1. Feeding Our Future — the headline case and its convictions
The largest and earliest scandal stemmed from Feeding Our Future, a nonprofit that ran pandemic meal distribution sites and was charged in a sprawling federal indictment that prosecutors say involved roughly $250 million in fraud; its founder Aimee Bock was convicted on multiple federal counts including bribery, and federal authorities have indicted scores of people in the scheme with conviction totals reported variably by outlets — “more than 50” (Wikipedia), at least 57 (Fox timeline), roughly 62 (CBS), and other outlets citing 59 or higher — reflecting an evolving prosecution tally [4] [5] [2] [3].
2. Medicaid provider fraud: HCBS, home‑health and the Yusuf/Promise Health case
Separate prosecutions have targeted Home and Community‑Based Services (HCBS) and home‑health providers; the Minnesota Attorney General’s office charged Abdifatah Yusuf and Lul Ahmed in mid‑2024 over an alleged $7.2 million HCBS scheme tied to a fake company called Promise Health Services LLC, with accusations of overbilling, billing for services not provided, forged documentation, and kickbacks — Yusuf was convicted by a jury in August 2025 according to the AG release, though reporting later indicates some judicial reversals in post‑trial rulings and continued litigation [1] [6].
3. Housing Stabilization Services (HSS), autism services (EIDBI) and new indictments
Investigations widened into other state programs: federal and state authorities announced indictments and charges against multiple principals accused of billing Minnesota’s Medicaid HSS program for services not delivered and separately pursued defendants tied to Early Intensive Developmental and Behavioral Intervention (EIDBI or “autism”) services; the Attorney General’s office publicly credited joint state‑federal work on new indictments in December 2025 alleging widespread billing fraud in HSS and EIDBI [7] [8].
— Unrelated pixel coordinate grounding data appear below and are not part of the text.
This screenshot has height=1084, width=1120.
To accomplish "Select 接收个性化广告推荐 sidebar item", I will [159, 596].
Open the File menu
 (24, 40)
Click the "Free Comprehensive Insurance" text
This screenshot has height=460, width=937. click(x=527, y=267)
4. The scale debate — convictions, restitution and estimates of loss
Prosecutors and news organizations offer differing tallies: federal prosecutors have described dozens to many dozens of convictions tied to the major schemes (reported figures include 57, 59, 62 and “more than 50”), while some outlets and officials have cited that more than $1 billion may have been stolen across multiple plots and U.S. prosecutors have warned preliminary audits suggest up to half or more of $18 billion spent across 14 “high‑risk” programs since 2018 could be suspect — language repeatedly noted as preliminary and under audit rather than finalized [3] [2] [4] [8].
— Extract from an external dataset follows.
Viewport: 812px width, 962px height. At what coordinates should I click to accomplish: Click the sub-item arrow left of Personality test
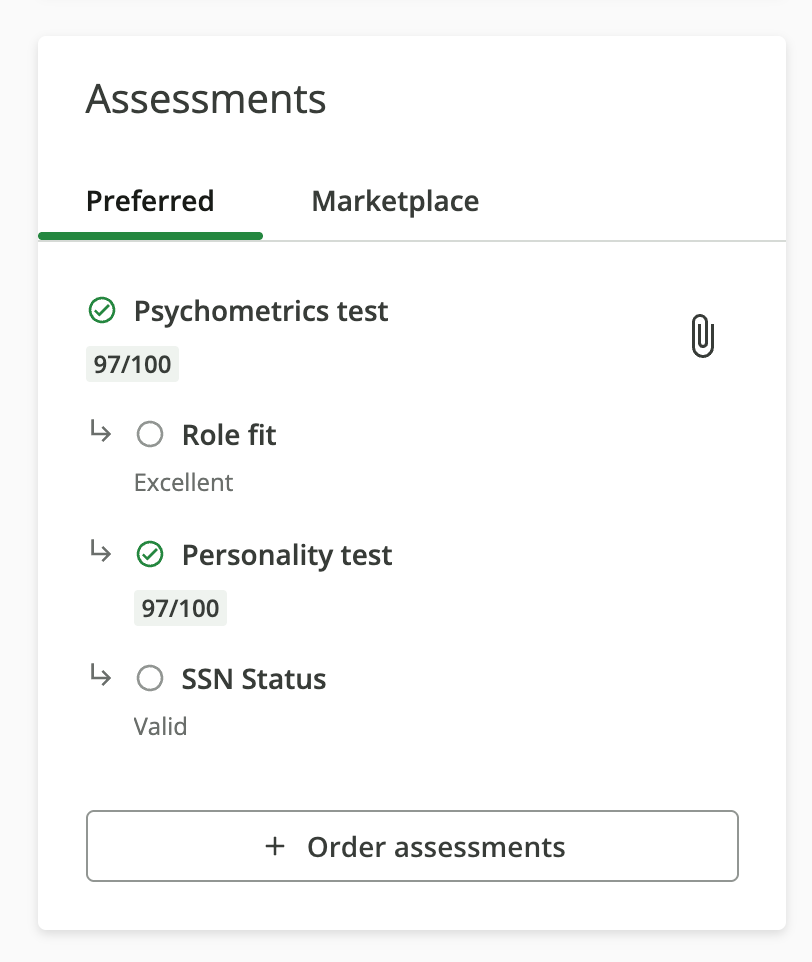(x=100, y=552)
5. Earlier and narrower prosecutions: AGO and MFCU work since 2020
Beyond the headline federal cases, the Minnesota Attorney General’s Medicaid Fraud Control Unit (MFCU) has a record of charging provider fraud: in December 2023 the AGO announced charges in what it called its largest Medicaid prosecution — three people charged in a scheme alleging nearly $11 million in losses — and state releases note that Minnesota’s MFCU led the nation in convictions among similarly sized units for a 2020–22 period [9] [6].
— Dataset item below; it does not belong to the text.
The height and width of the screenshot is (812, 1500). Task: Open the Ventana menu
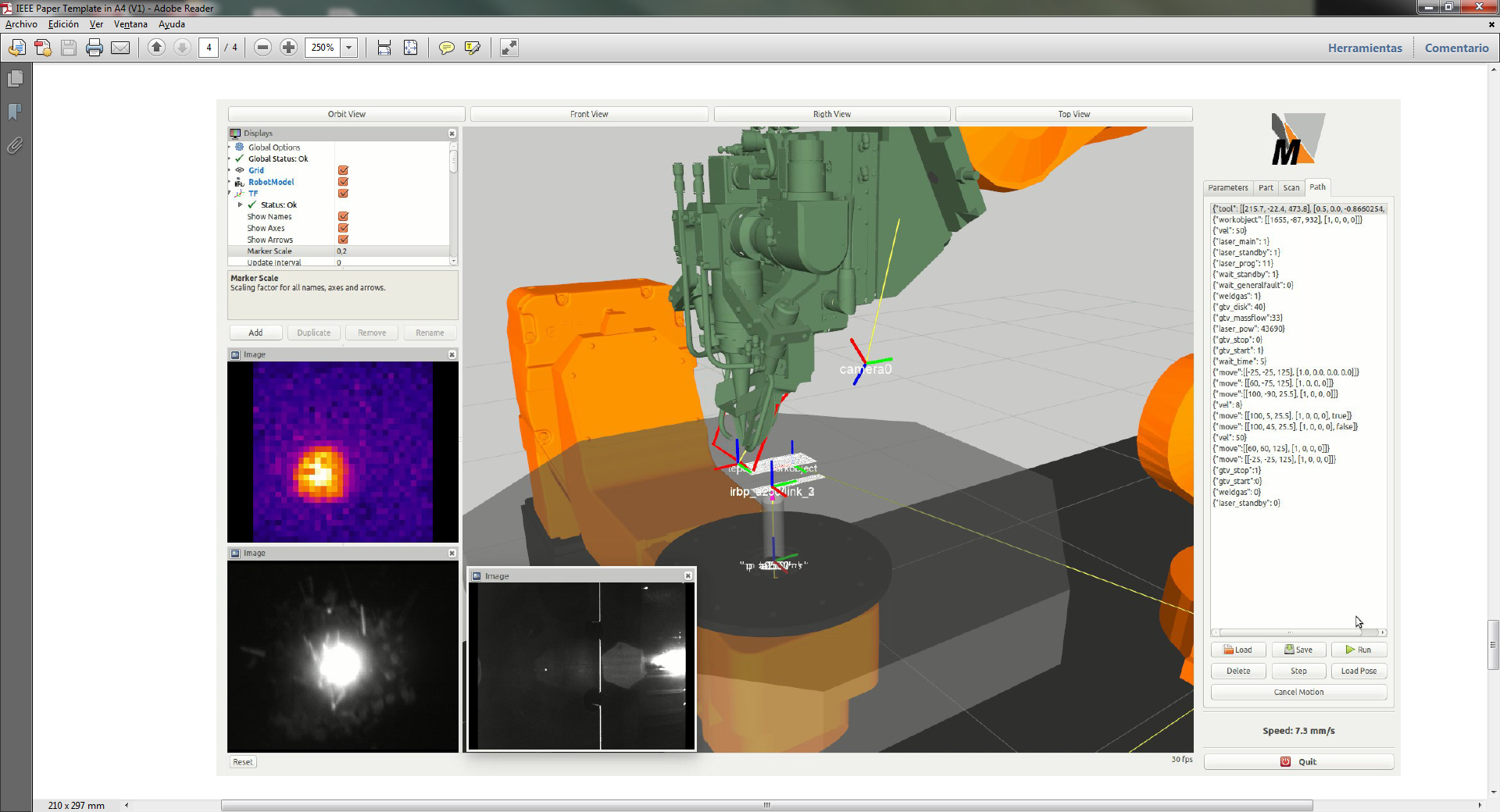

6. Caveats, contested figures and the continuing investigations
Reporting across outlets shows evolving counts and contested numbers — local and national outlets cite conviction totals that differ by publication date and scope (some narrow to Feeding Our Future, others aggregate across multiple programs), prosecutors themselves emphasize the investigation is ongoing, and several convictions and charges remain subject to appeal or further legal action; authoritative, consolidated final figures are not yet publicly available [2] [3] [6].